More importantly, leapfrogging fails to address the need for a diversified economic base and local manufacturing capacity. Innovation depends on industrial development to build infrastructure and capabilities - these cannot be leapfrogged. Without a strong manufacturing sector, countries struggle to create enough jobs to absorb growing populations. Digital services and apps cannot replace the employment potential of labor-intensive manufacturing. The apparent success of tech startups in frontier markets often masks their limited impact on job creation and broader economic transformation. African startups frequently feel compelled to vertically integrate across the value chain due to weak local ecosystems, limiting their ability to scale. True economic development requires building diverse productive capabilities across ecosystems, not just adopting new technologies.

**What is needed**
Please reproduce the passage on leapfrogging and manufacturing in full, word for word.

**Stored data**
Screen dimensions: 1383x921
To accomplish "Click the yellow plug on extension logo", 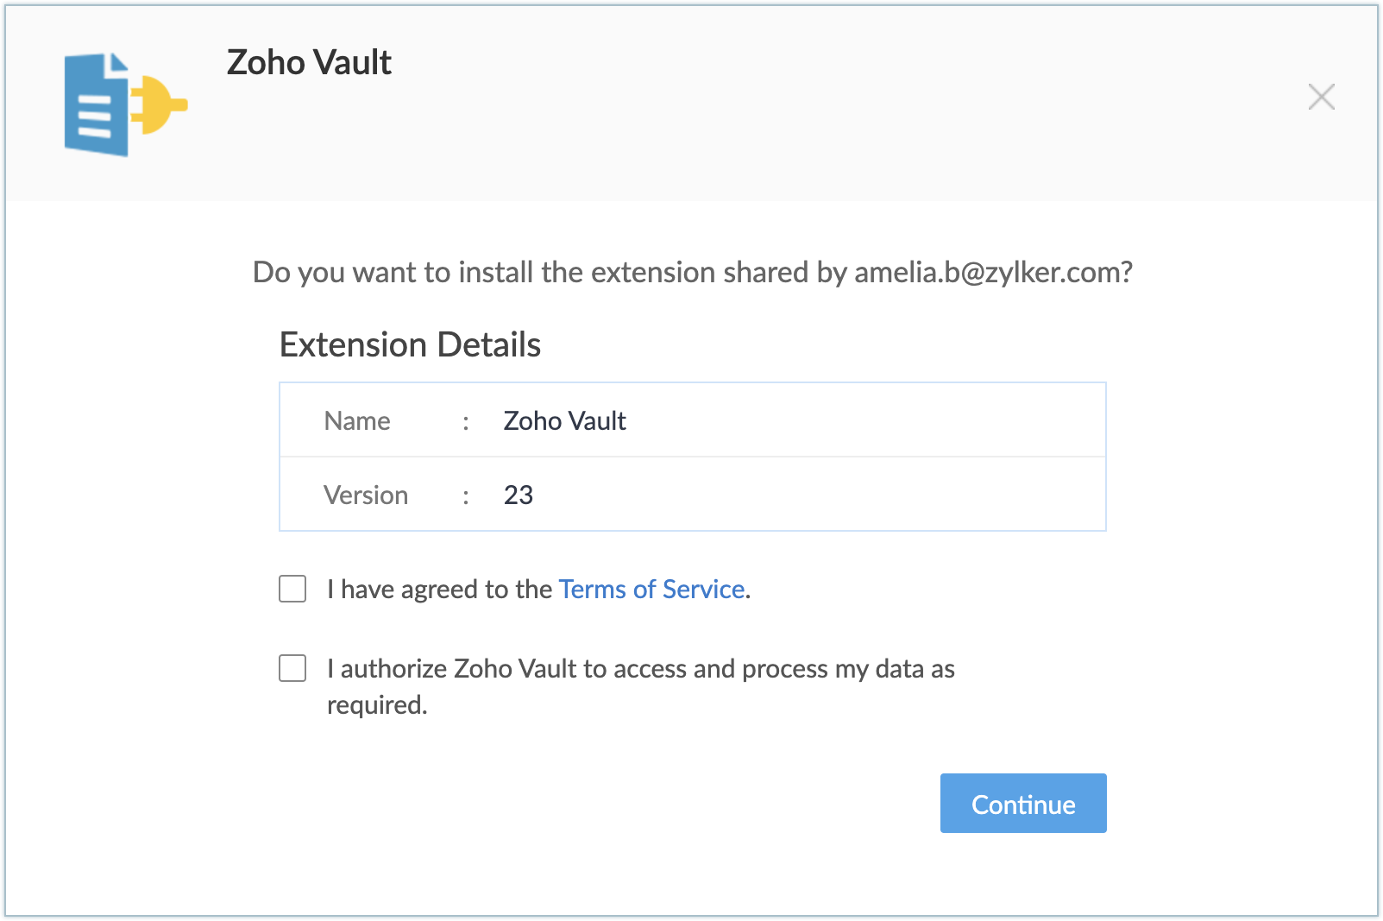I will [160, 104].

**Expected answer**
More importantly, leapfrogging fails to address the need for a diversified economic base and local manufacturing capacity. Innovation depends on industrial development to build infrastructure and capabilities - these cannot be leapfrogged. Without a strong manufacturing sector, countries struggle to create enough jobs to absorb growing populations. Digital services and apps cannot replace the employment potential of labor-intensive manufacturing. The apparent success of tech startups in frontier markets often masks their limited impact on job creation and broader economic transformation. African startups frequently feel compelled to vertically integrate across the value chain due to weak local ecosystems, limiting their ability to scale. True economic development requires building diverse productive capabilities across ecosystems, not just adopting new technologies.